British financial technology company

Pockit is a British financial technology company offering pre-paid spending cards, current accounts, and a range of other pseudo-bank financial services. The mobile-first service aimed to make money simple for low-income 'unbanked' customers, with products and services tailored specifically for them.

Since its foundation, the company has 500,000 customers.

==History==
Pockit was founded in 2014 by Virraj Jatania to provide a better banking product to financially underserved customers and tackle issues around financial inclusion in the UK. Their digital current account supported online payments, direct debits and had built in tools to help people take control of their spending.

In 2018, Pockit introduced a feature to help customers build their credit score, provided in partnership with LOQBOX. There are an estimated ten million people who have previously been neglected or excluded by traditional high street banks that Pockit aims to serve better, regardless of their income or credit history.

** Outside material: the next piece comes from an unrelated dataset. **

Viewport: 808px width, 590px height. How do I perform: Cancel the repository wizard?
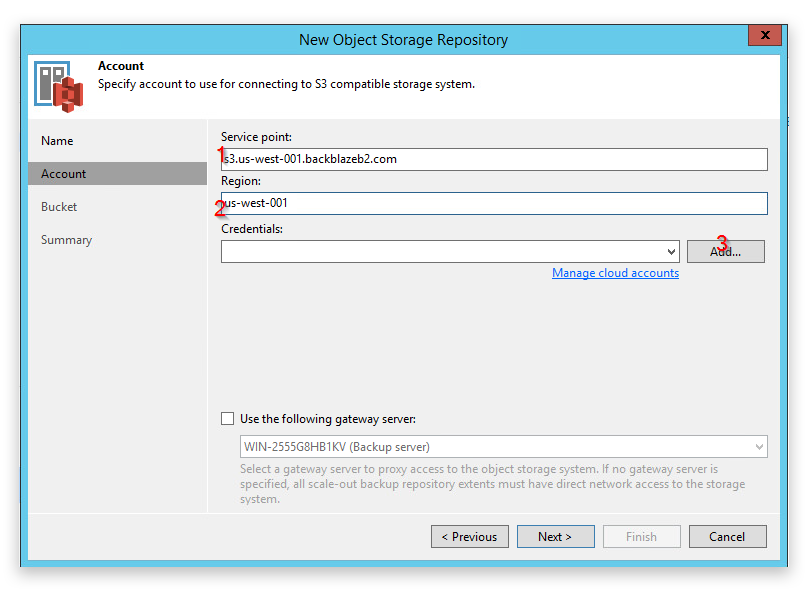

In 2019 Pockit published its ‘Banking Poverty Premium’ report which revealed how people without access to a bank account pay up to £485 extra each year because they miss out on preferential discounts on everyday bills and basic services such as utility bills, mobile phone contracts, broadband and personal loans.

At the end of June 2020, some accounts became inaccessible due to the FCA suspending Wirecard's ability to move money. The restrictions were lifted on 29 June and operations returned to normal.

In November 2020 Pockit obtained a further round of speculative funding and crowdsourced investment.

== Awards ==
In 2018, Pockit won The Spectator Economic Disrupter of the year award.